Americans are going to elect a new Congress, several governors and thousands of county commissioners, sheriffs, constables (in Texas at least — ugh!) and assorted lower-level government officials.

Everyone who follows this stuff, though, has their eyes on the U.S. Senate. Will it swing from Democratic control to Republican? Virtually everyone who isn’t a dedicated Democratic Party operative thinks it’s a done deal.

Here’s what we ought to look for on election night to determine how strong the tide will be.

The earliest poll closings will be back east. In New Hampshire, Democratic Sen. Jeanne Shaheen is being challenged strongly by carpetbagger Republican Scott Brown, who lost his Senate seat in Massachusetts and then moved to New Hampshire because he wants to serve in the Senate from another state. If the race is too close to call when the polls close — or if Brown is declared the winner — in the Granite State, Democrats are going to lose big.

Look for something similar to happen in North Carolina, where Democratic Sen. Kay Hagen is being challenged by tea party Republican Thom Tillis. If Tillis is declared the winner outright when the polls close, turn out the lights — as Dandy Don Meredith used to say — the party’s over.

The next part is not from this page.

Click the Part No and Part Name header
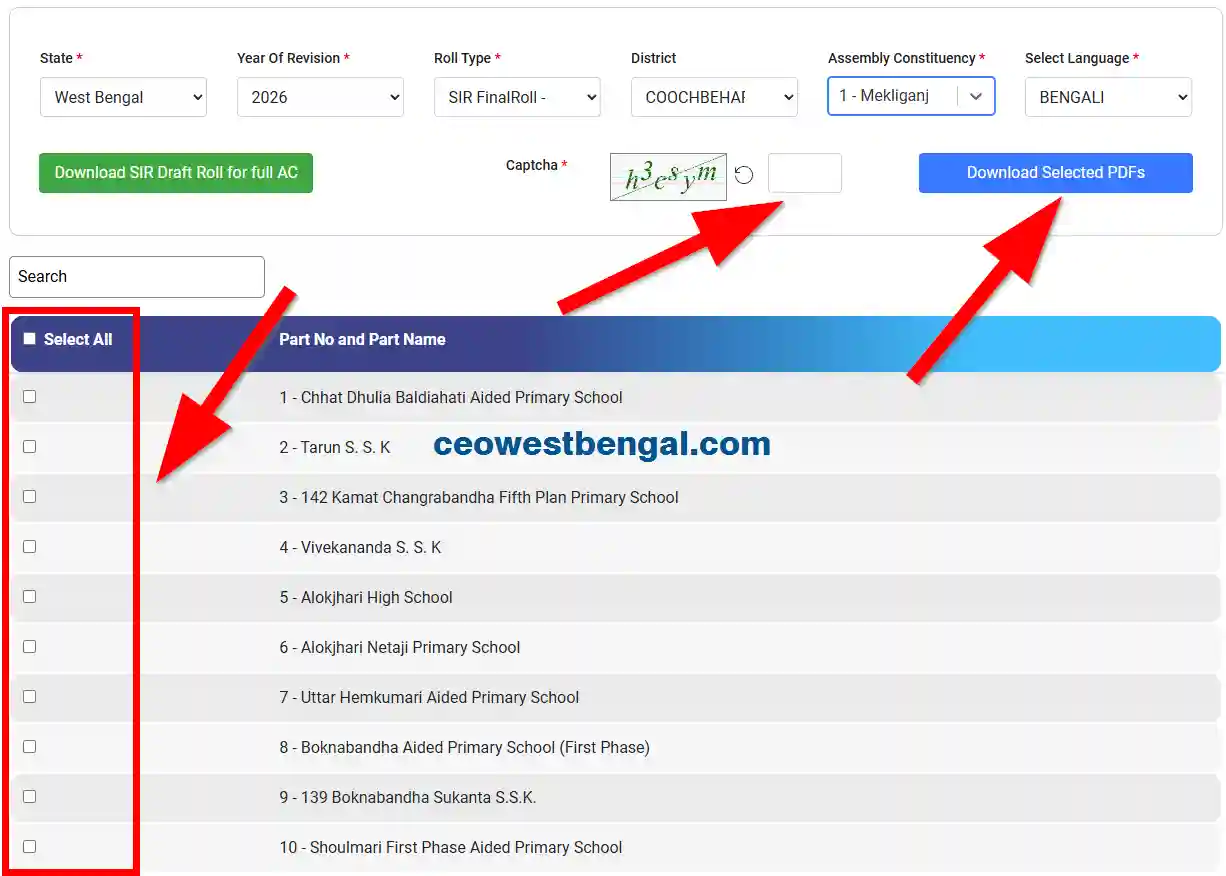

OK, one more key race to ponder. Down yonder in Georgia could tell us something. If Democratic challenger Michelle Nunn defeats Republican foe David Perdue for that state’s Senate seat, then we’ve got something quite different going on. The seat has been in GOP hands. Both of these candidates are kin to political giants in Georgia: Michelle’s dad is former Sen. Sam Nunn; David’s cousin is former Gov. Sonny Perdue. Talk about dynasty politics, right?

These early races could determine how much of the rest of the country will go.

Texas’s Senate race between GOP incumbent John Cornyn and Democrat David Alameel? That one’s over.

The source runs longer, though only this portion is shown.